■ **The problem**: The lines to be extracted begin at the line containing "The width and" and end at the last line of the data below; copy them exactly and leave out the pictures.

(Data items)
++++++
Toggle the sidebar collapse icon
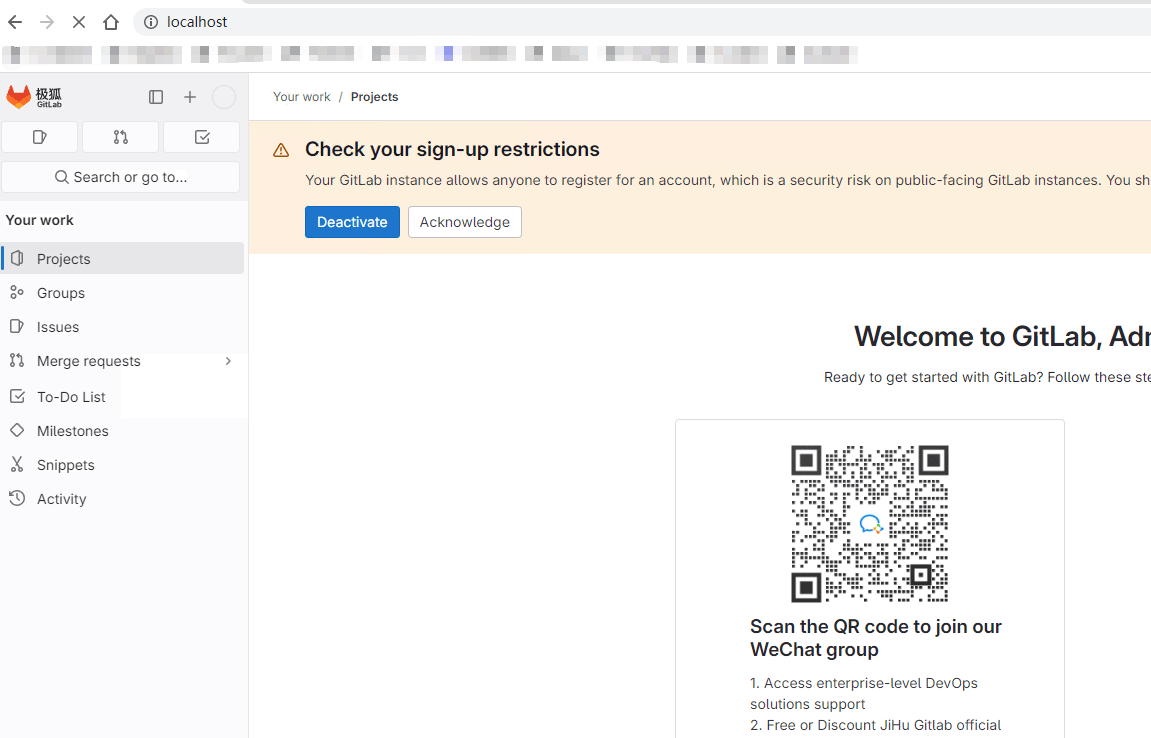This screenshot has width=1151, height=738. point(156,97)
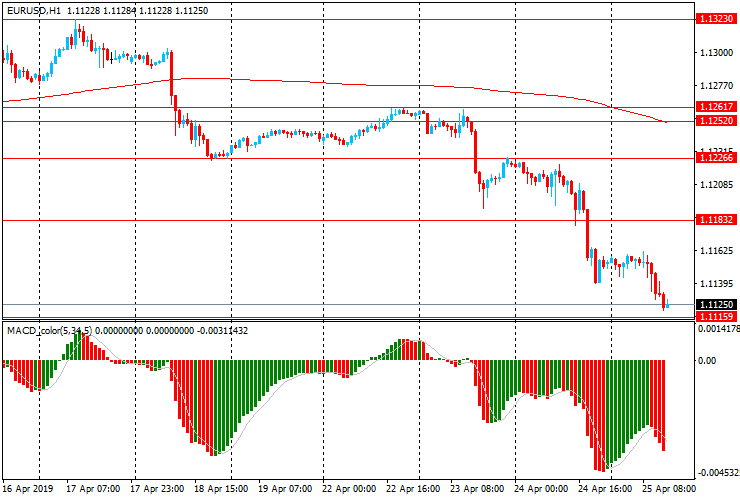This screenshot has width=740, height=500.
Task: Click the -0.004532 MACD scale value
Action: [718, 473]
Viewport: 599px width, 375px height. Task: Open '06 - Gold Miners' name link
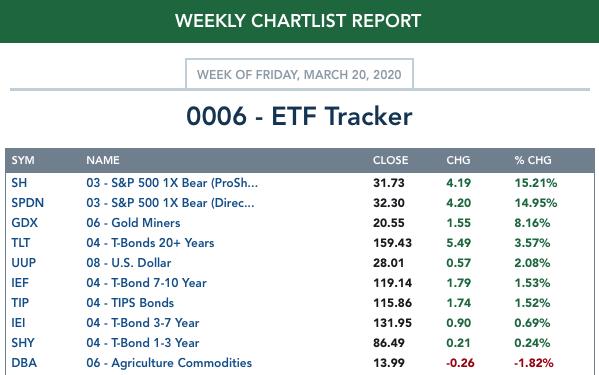pyautogui.click(x=133, y=223)
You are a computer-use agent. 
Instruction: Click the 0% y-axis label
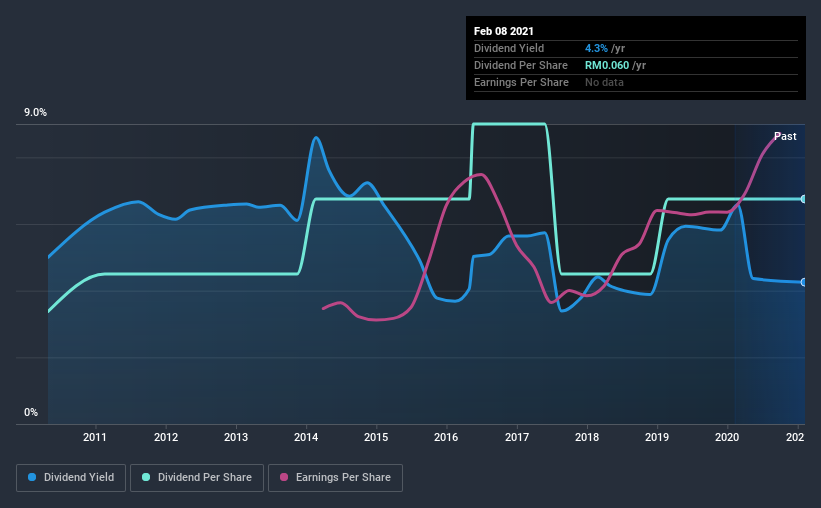(31, 413)

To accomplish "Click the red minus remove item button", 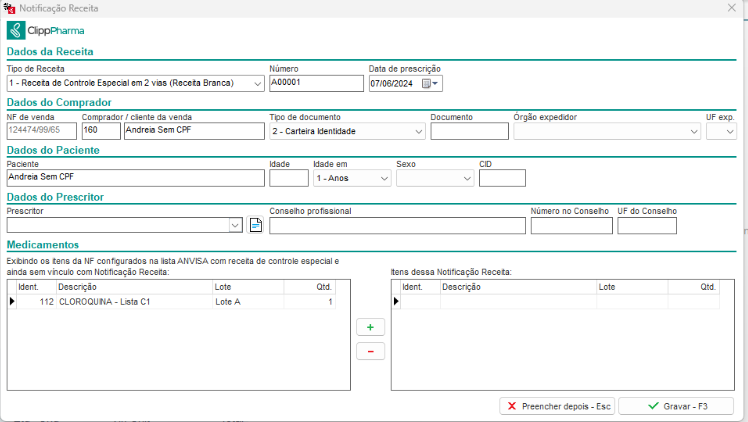I will (x=370, y=351).
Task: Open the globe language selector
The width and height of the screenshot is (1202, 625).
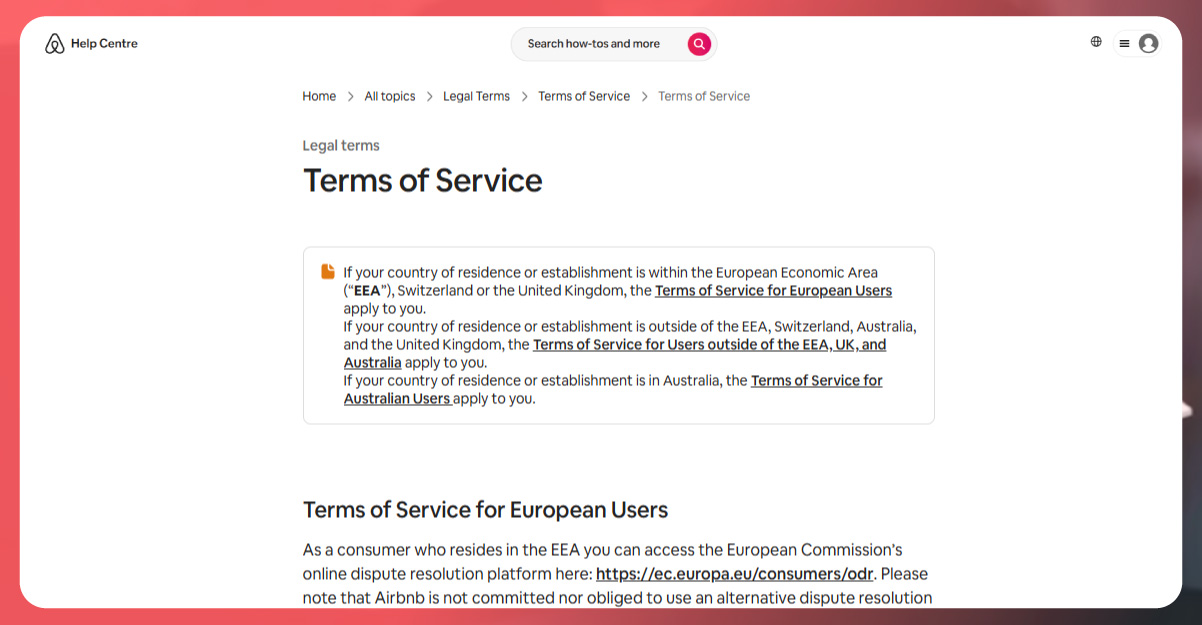Action: click(x=1096, y=42)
++++++
■ **Response below**:
The width and height of the screenshot is (1202, 625).
Action: click(x=1096, y=42)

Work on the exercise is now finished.